ComponentLocationReplicas (default)
Control Plane APIYour GKE cluster2
Control Plane UIYour GKE cluster2
Control Plane SchedulerYour GKE cluster1
Data Plane APIYour GKE cluster2
Data Plane workerYour GKE cluster1
Kafka ConnectYour GKE cluster1
TrustGate admin / gateway / actionsYour GKE cluster2 each
Firewall gateway + 5 workersYour GKE cluster2 + 5
ClickHouse, Kafka, PostgreSQL, RedisYour GKE cluster (or external)1 each
Sizing baseline: ~21–23 vCPU / 45–50 GiB RAM / 80 GiB PVC. For full image inventory, see Image catalog.

Prerequisites

ResourceRecommended
GKE version1.28+
Cluster modeStandard (recommended) or Autopilot
CPU pool machine typen2-standard-8 (8 vCPU / 32 GiB)
Min CPU nodes≥ 5 across 3 zones (regional cluster).

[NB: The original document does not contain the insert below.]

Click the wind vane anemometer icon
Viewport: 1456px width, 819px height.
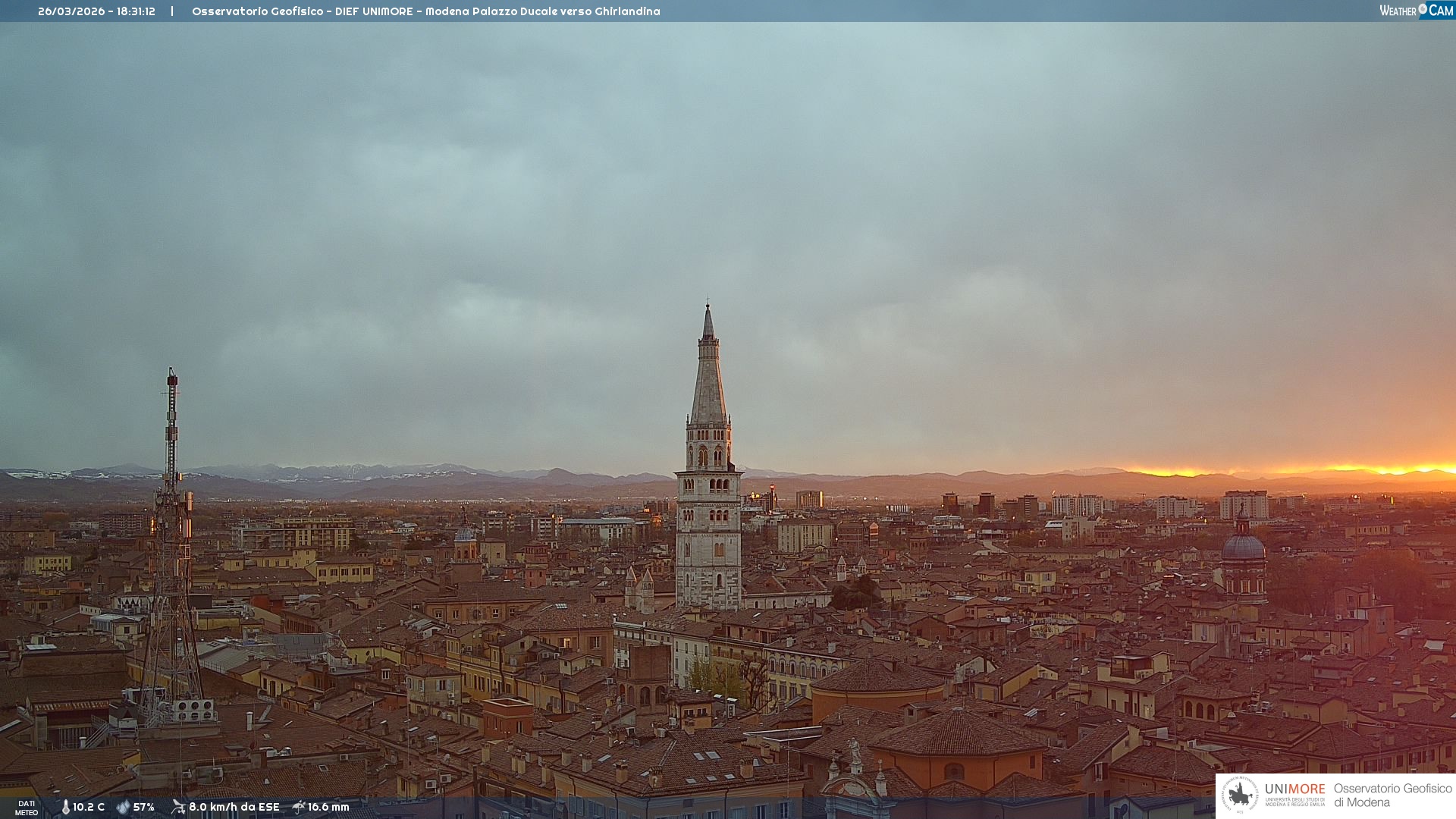pos(178,807)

Drop to 4 if Firewall workers run on GPU nodes.
GPU pool (optional, for GPU Firewall)n1-standard-4 + 1 × T4 — 5 nodes (one per default Firewall worker)
Sizing baseline~23.1 vCPU / 61.8 GiB requests / 80 GiB PVC (defaults, CPU Firewall)
Storagepd-ssd recommended for ClickHouse + PostgreSQL in self-hosted
DNSA control over a base domain (e.g. platform.example.com)
Image pullgcr-keys.json from NeuralTrust

Step 1 — Provision the GKE cluster

gcloud container clusters create neuraltrust \
  --region <REGION> \
  --num-nodes 2 \
  --machine-type n2-standard-8 \
  --release-channel regular \
  --addons HorizontalPodAutoscaling,HttpLoadBalancing,GcePersistentDiskCsiDriver

gcloud container clusters get-credentials neuraltrust --region <REGION>
--num-nodes 2 is per-zone in a regional cluster → 6 worker nodes across 3 zones, which fits the self-hosted CPU pool with HA headroom.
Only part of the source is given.